Need theory, also known as Three Needs Theory which include need for affiliation, need
for achievement and need for power.
Equity theory is a theory that attempts to explain relational satisfaction in terms of
perceptions of fair/unfair distributions of resources within interpersonal relationships.
Concept that people derive job satisfaction and motivation by comparing their efforts
(inputs) and income (outputs) with those of the other people in the same or other firms.
This is in direct contrast with the idea of equity theory, the idea is to have the rewards
(outcomes) be directly related with the quality and quantity of the employees
contributions (inputs). Inputs are defined as each participants contributions to the
relational exchange and are viewed as entitling him/her to rewards or costs. Outcomes are
defined as the positive and negative consequences that an individual perceives a
participant has incurred as a consequence of his/her relationship with another.
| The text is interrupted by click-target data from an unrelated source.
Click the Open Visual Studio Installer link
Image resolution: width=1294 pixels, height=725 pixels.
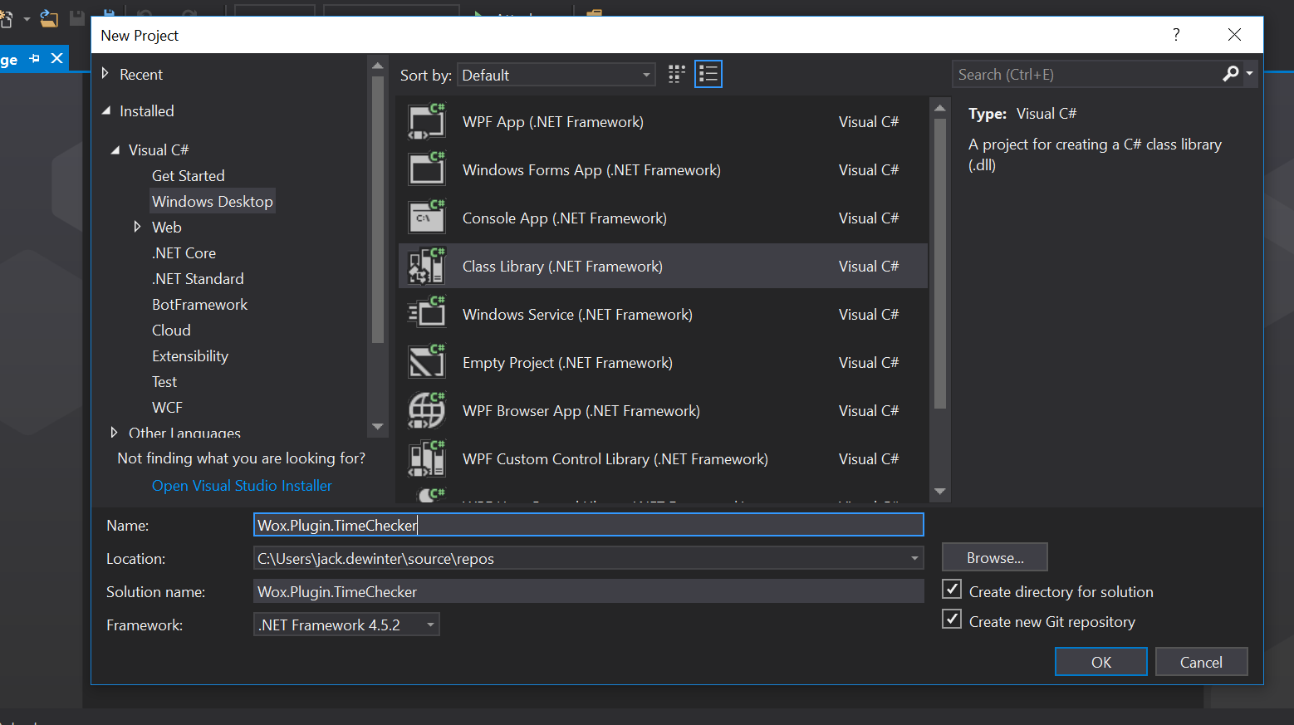point(242,485)
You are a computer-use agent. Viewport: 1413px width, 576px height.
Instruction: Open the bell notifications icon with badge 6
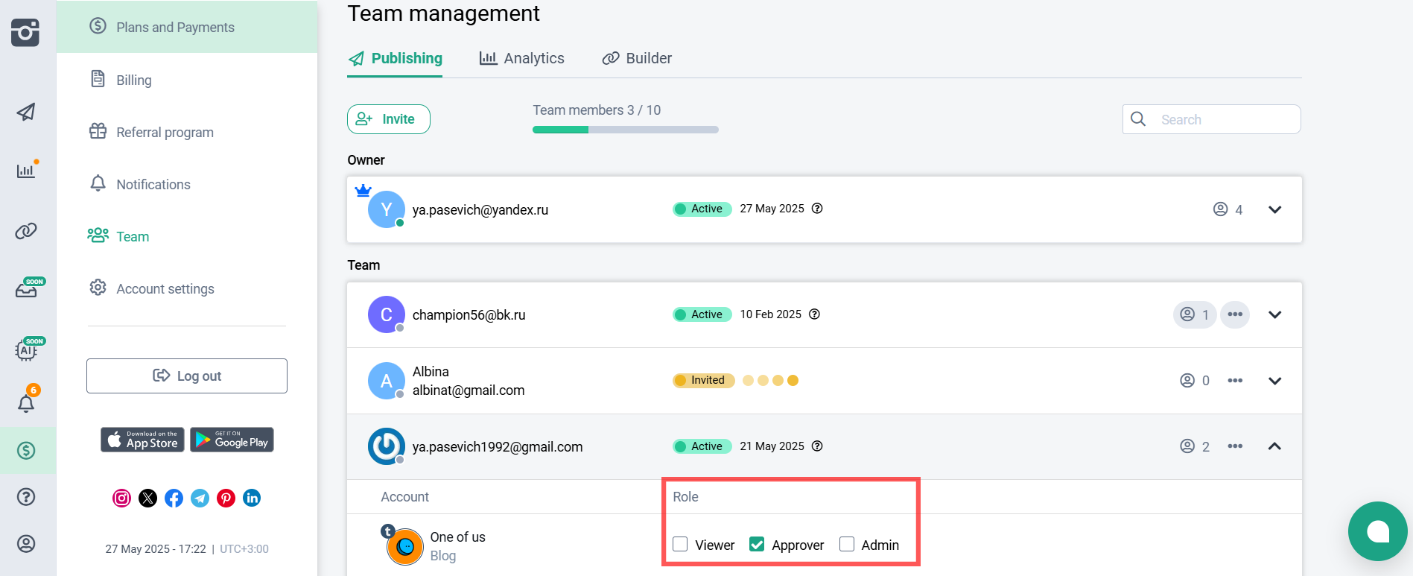coord(26,403)
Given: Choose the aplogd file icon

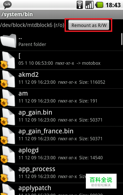Looking at the screenshot, I should 8,155.
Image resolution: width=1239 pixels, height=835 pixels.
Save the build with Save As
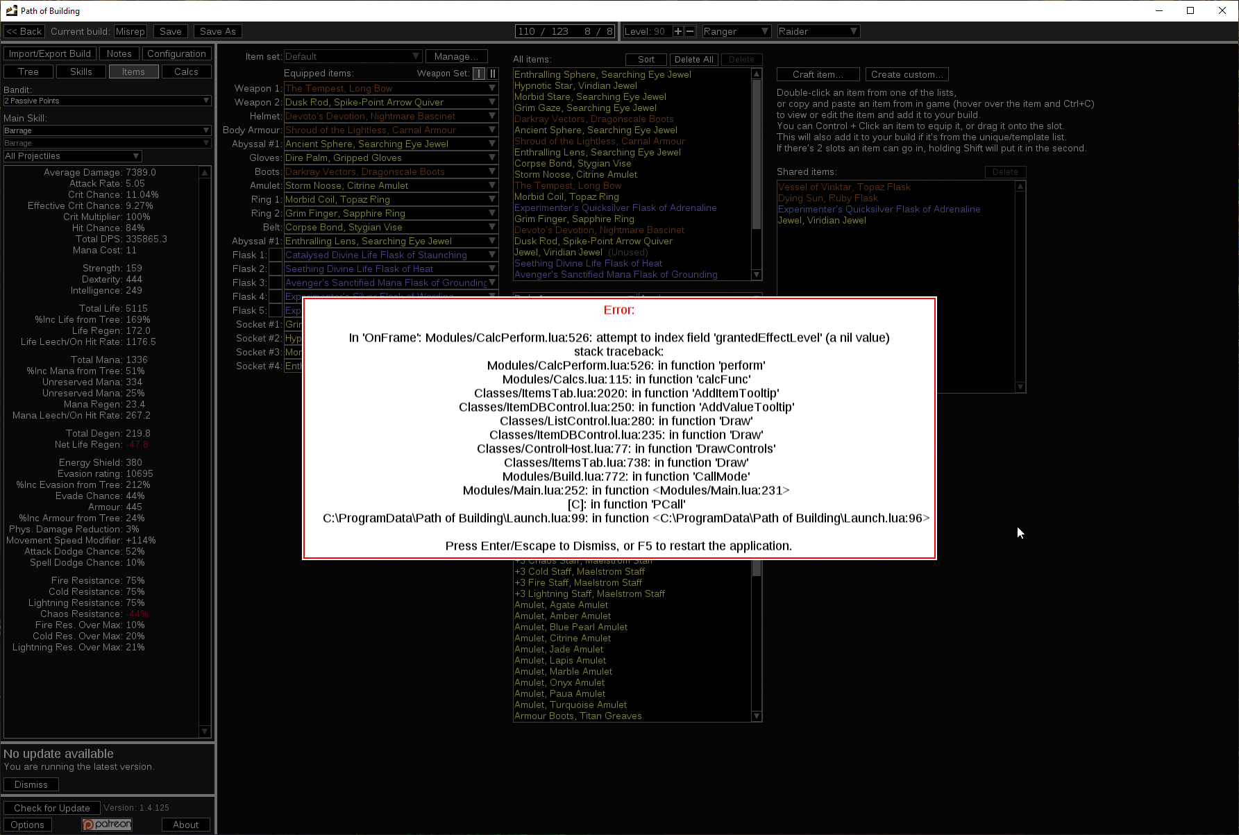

Goal setting Theory is the theory that focuses on identifying the types of goals that are
most effective in producing high levels of motivation and performance and explaining
why goals have these effects. This theory focuses on motivating workers to contribute
their inputs to their jobs and organization, in this way it is similar to expectancy theory
and equity theory. Goal setting involves establishing specific, measurable, achievable,
realistic and time-targeted (S.M.A.R.T) goals. Work on the theory of goal-setting
suggests that an effective tool for making progress is to ensure that participants in a group
with a common goal are clearly aware of what is expected from them. Goals are a form of
motivation that sets the standard for self-satisfaction with performance. Achieving the
goal one has set for oneself is a measure of success, and being able to meet job challenges
is a way one measures success in the workplace.
Learning theories are conceptual frameworks describing how information is absorbed,
processed, and retained during learning. Cognitive, emotional, and environmental
influences, as well as prior experience, all play a part in how understanding, or a world
view, is acquired or changed, and knowledge and skills retained. Learning is a relatively
permanent change in knowledge or behavior that results from practice or experiences.